[Element and text location data]
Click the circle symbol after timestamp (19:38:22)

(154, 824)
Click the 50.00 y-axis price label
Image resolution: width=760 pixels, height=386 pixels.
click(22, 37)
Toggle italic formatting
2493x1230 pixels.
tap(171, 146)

* _YOUR INSTRUCTIONS_: Recast the material above as a JSON list of strings, one string per line, leaving out blank lines.

* _ANSWER_:
[
  "Click the circle symbol after timestamp (19:38:22)",
  "(154, 824)",
  "Click the 50.00 y-axis price label",
  "Image resolution: width=760 pixels, height=386 pixels.",
  "click(22, 37)",
  "Toggle italic formatting",
  "2493x1230 pixels.",
  "tap(171, 146)"
]